The double whammy of poor-quality care with non-availability of life-saving healthcare services for snakebite in the COVID-19 scenario may result in significant surge in cases of snakebite deaths and cases of disability, especially in the high-burden states, writes Deepti Beri.
Deaths due to snakebite are entirely preventable, given the patients receive adequate and timely treatment. However, it is unfortunate that deaths due to snakebite continue to occur even today.
In India, accurate official figures on snakebite deaths are not available. The government data entirely based on hospital reporting suggests conservative estimates with only about a thousand deaths each year. However, the national mortality survey under the ‘Million Death Study’ estimated nearly 50,000 snakebite deaths every year in India. This is almost half the burden of all snakebite deaths globally.
Owing to lack of basic healthcare services together with the lack of education and awareness, it is often seen that people bitten by snakes fail to receive timely medical attention. Amid the COVID-19 crisis, the situation for snakebite patients have got worse while hospitals gear up for responding primarily to the upsurge of COVID-19 cases. Although nearly 70% of all snakebites are by non-venomous snakes, they often need evaluation in a hospital. People bitten by poisonous snakes need timely administration of anti-venom as they may suffer from complications like respiratory failure, renal failure, internal bleeding, or paralysis, requiring intensive care support (ICU).
With severe COVID-19 patients also requiring ICU admission, governments are boosting availability of mechanical ventilation and oxygen supply, in addition to intensive care facilities in general. However, the arrangement wherein life-saving equipment are being reserved exclusively for COVID-19 patients is a major cause of worry.

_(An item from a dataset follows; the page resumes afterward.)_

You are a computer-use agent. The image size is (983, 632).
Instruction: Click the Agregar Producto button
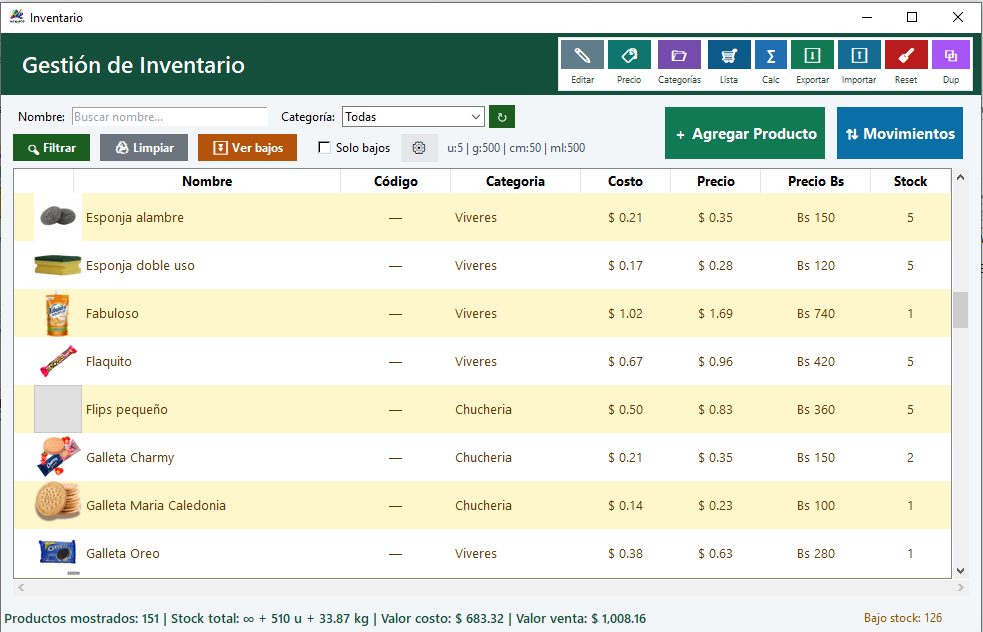[x=745, y=133]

Snakebite is mostly recognised as a disease of the poor with almost 97% of snakebite deaths being reported from rural areas of India where people are deprived of even basic-medical facilities. With limited infrastructure at government health facilities, not every victim of severe snake envenomation is fortunate to receive an ICU bed or other life support mechanism.

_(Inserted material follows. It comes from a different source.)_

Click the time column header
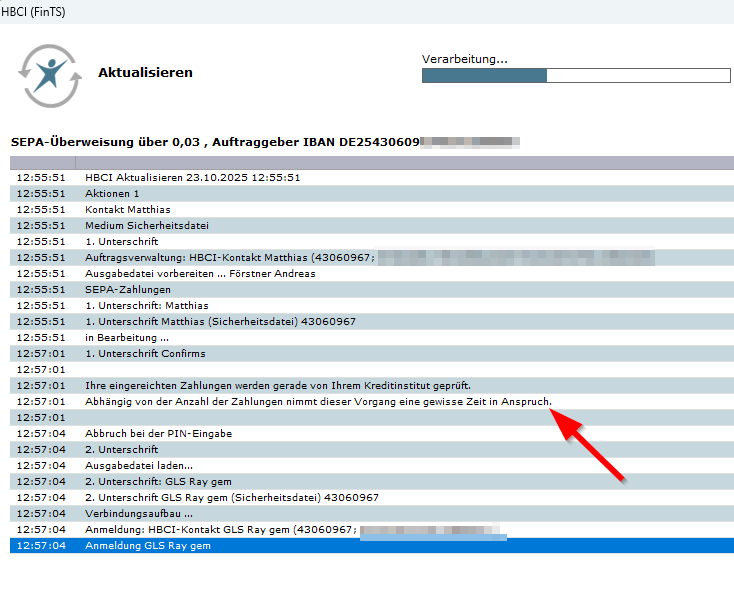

With only 95,000 ICU beds and 47,500 ventilators in the public and private sector in India there is a massive disruption of medical services for other diseases in the county. This deficit is putting an immense strain on the Indian health system. The double whammy of poor-quality care with non-availability of life-saving healthcare services for snakebite in the COVID-19 scenario may result in significant surge in cases of snakebite deaths and cases of disability, especially in the high-burden states.

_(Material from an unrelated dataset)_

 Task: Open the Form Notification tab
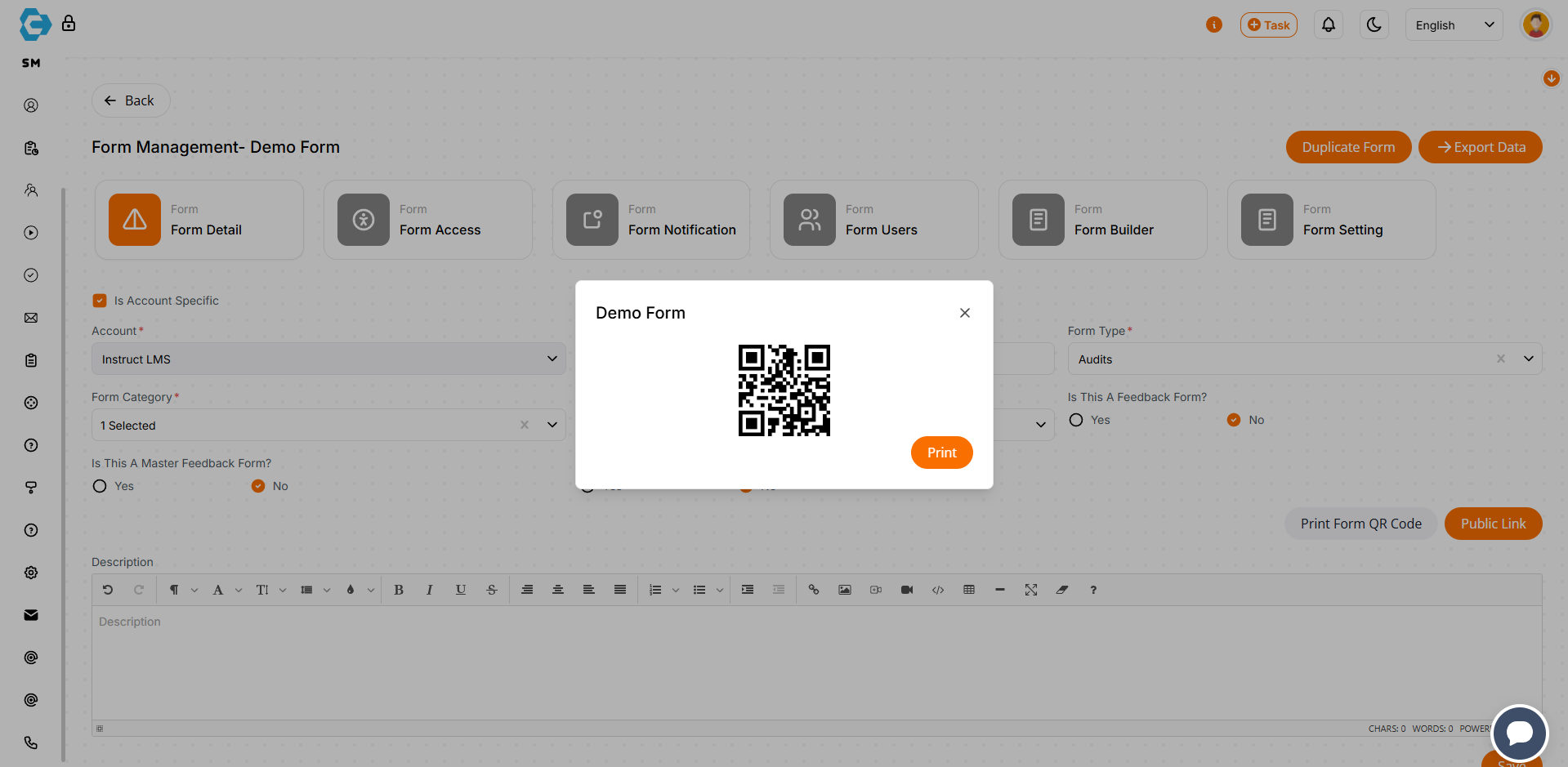point(650,221)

However, India may see a ray of light for managing patients needing intensive care including snakebite treatment as the governments ramp up healthcare infrastructure in response to the pandemic. Some commentators have also opined that addition of ventilators and ICU beds for managing COVID-19 in Odisha, a boon for snakebite victims in future, once the pandemic subsides. However, the pandemic ending is few years down the road and only time can tell if the snakebite challenge is truly addressed with addition of these extra infrastructures. In the meantime, strengthening health systems to address the issue of snakebite is the only real solution at hand.
The George Institute for Global Health, India is conducting a study to understand how and why the cluster-containment strategy for COVID-19 control is affecting access and quality of snakebite care in India. This will help inform health systems response to future pandemics.